I did put some work in on my lines for Birmingham Festival Theatre’s production of Seven Santas which is slated to open on December 8th. I have the monologue more or less down. I know my lines for the scene work, but not firmly, and I probably won’t be able to fully get them into my body until we’re actually doing that very long and complicated scene on its feet, off book, every night this next week. I tend to polish my performances organically and I have to have the sound of others voices and my blocking and other people to react to in order for everything to fall into place the way it’s supposed to. Tickets are for sale on line for all six performances if you really want to hear me curse routinely and get violent with Mrs. Claus.

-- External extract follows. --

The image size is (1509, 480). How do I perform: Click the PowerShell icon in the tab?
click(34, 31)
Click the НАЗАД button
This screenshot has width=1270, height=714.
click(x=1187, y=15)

I’ve been thinking a lot about the rather hopeless situation in the Middle East. The news has been appalling from all quarters and, unfortunately, people are oversimplifying matters and leaping to postures of virtue signaling without having any real understanding of what’s going on or why. I am no expert in Arab/Israeli relations but I have been around long enough to know that Hamas, which leads the Palestinians in Gaza, is a terrorist organization (their actions on October 7th certainly proved that if nothing else). On the other hand, Bibi Netanyahu’s governmental policies towards the Palestinians have also been outrageous for years. American Muslims are not responsible for Hamas and American Jews are not responsible for the depredations of settlement so the uptick in Antisemitism and Islamophobia are heinous and show how much we have abandoned critical thinking for Tik-Tok video propaganda. Whose side am I on? I am on the side of life, of the innocent who suffer on both sides for decisions they have no voice in, and I wish my Jewish and my Muslim friends nothing but peace.

A dear friend of mine and sometime writing partner wrote a musical many years ago called ‘Abraham’s Land’. In its initial conception, it was a fable in which an IDF soldier, Yitzak (Isaac) and a Palestinian student Ismail (Ishmael), end up swapping places and each of them learns important lessons about the other side. Over the years, she has rewritten and revised it and with each subsequent draft, as the situation between the Israelis and the Palestinians has become more fraught, the material has become more complex and darker. It finally received a production a year or two ago (delayed by Covid) and I thought that she and her collaborators, Jewish and Palestinian alike, had succeeded in holding up a mirror to both the region and to our attitudes toward the conflicts creating a balanced look at all of the heartbreak. If Equity will allow it, it would be a good time to get the pro-shot Video of the show out there. Sometimes the arts are what we need to show us our true selves. Of course, the hyperpartisans on both sides would likely object to the humanization of the ‘enemy’ but isn’t the first role of religion welcoming the stranger and offering hospitality? It’s the first step in making a perceived enemy into a friend.

They’ve opened the boarding door. Time to get on the plane, wedge myself into my corner, and try to snooze for a bit so that I have some energy for unwritten progress notes and a rehearsal tomorrow.